# 260 Rem Bolt Gun Suggestions



## pappy919 (Feb 17, 2012)

Im trying to find a moderatly priced (1400 or less) bolt action in 260 rem. I got a DPMS LR-260 with a 8.5x1 twist ratio on it and would like it to be the same. Any one have any suggestions for a good factory rifle in 260?


----------



## MathGeek (Mar 31, 2012)

pappy919 said:


> Im trying to find a moderatly priced (1400 or less) bolt action in 260 rem. I got a DPMS LR-260 with a 8.5x1 twist ratio on it and would like it to be the same. Any one have any suggestions for a good factory rifle in 260?

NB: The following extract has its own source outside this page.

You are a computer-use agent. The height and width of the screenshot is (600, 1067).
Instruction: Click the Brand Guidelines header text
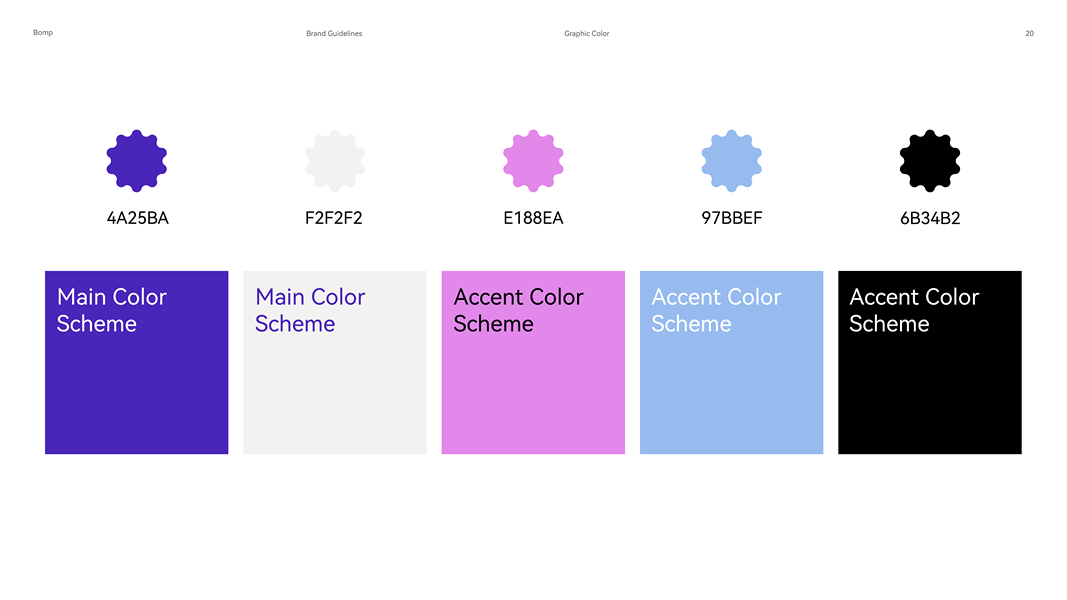coord(334,34)
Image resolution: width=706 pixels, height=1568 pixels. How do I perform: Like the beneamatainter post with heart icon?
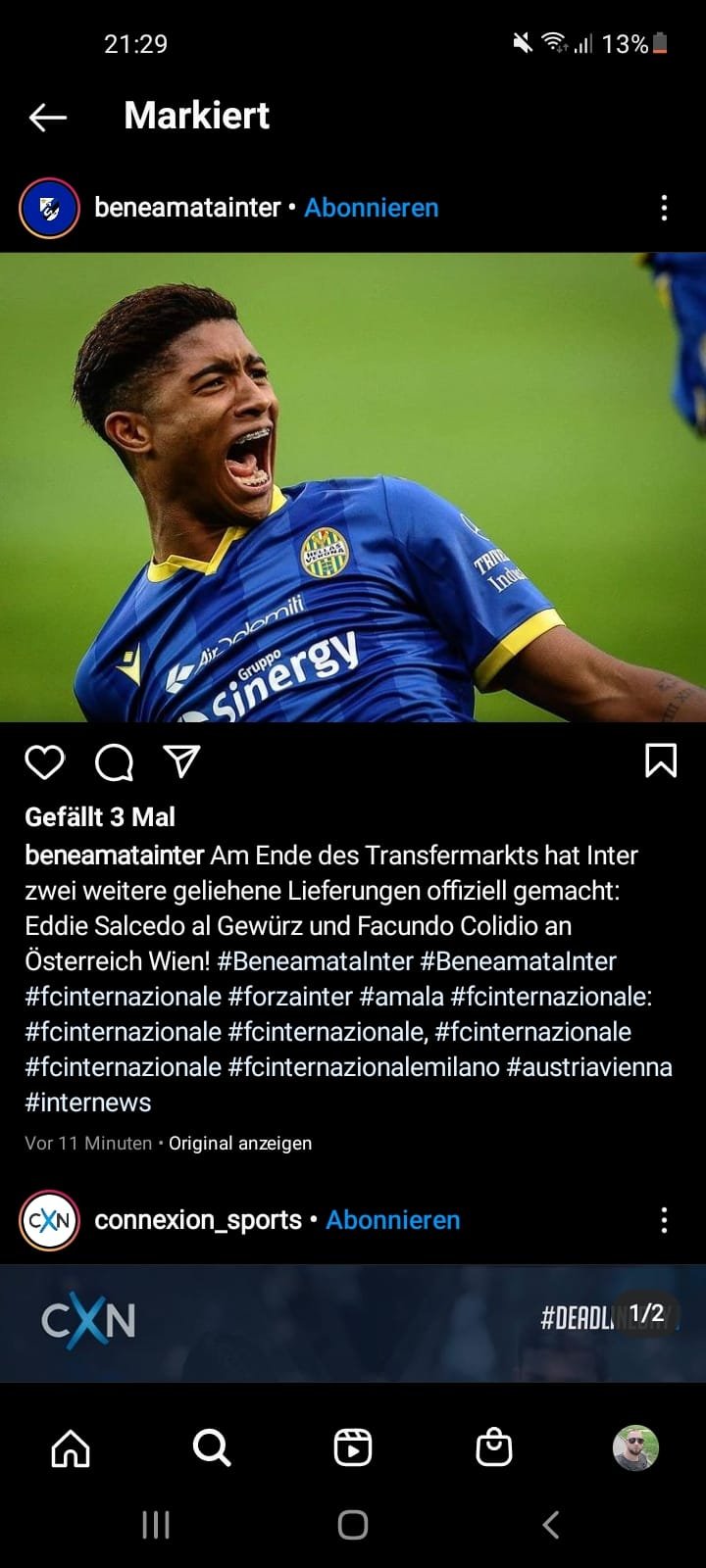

Every Remington bolt gun I've bought in the last decade has been disappointing in both accuracy and overall quality. The two Savages I've bought in the last few years have both been winners.


----------



## Firefishvideo (Jul 1, 2010)

If you watch the Gunbroker auctions you can find a Rem 700 bdl (pre 1981) in good shape for around $500. Of course most have wood stocks....... but I like that. The older models have an adjustabe trigger (down to around 4 lbs) , nice tight actions, and are resonably accurate as-is. If you do some pillar/glass bedding they will be even better.


----------



## kaferhaus (Oct 8, 2009)

For the money you've got to spend you can have one built. Buy a donor Remington action with a worn out barrel on it, ship it off to a competent smith and you'll have a good bit less than 1400 in it. I do my own re-barreling but I've bought 700s for 300 bucks or less, pulled the barrel off, ordered a blank from Kreiger for 330.00, and a sleeved stock for around 300. That's 930 excluding labor. A good smith is going to charge 450.00 to do the action and barrel work.


----------



## Garbo (Oct 2, 2007)

I have a barely used Browning A-Bolt in .260 if your interested. 

Very Very Cool Round.


.


----------



## kaferhaus (Oct 8, 2009)

Garbo said:


> I have a barely used Browning A-Bolt in .260 if your interested.
> 
> Very Very Cool Round.
> 
> ...


I was just getting ready to call you Curtis.... been worried about you as I've not seen you around lately... what's been going on?


----------



## MathGeek (Mar 31, 2012)

pappy919 said:


> Im trying to find a moderatly priced (1400 or less) bolt action in 260 rem. I got a DPMS LR-260 with a 8.5x1 twist ratio on it and would like it to be the same. Any one have any suggestions for a good factory rifle in 260?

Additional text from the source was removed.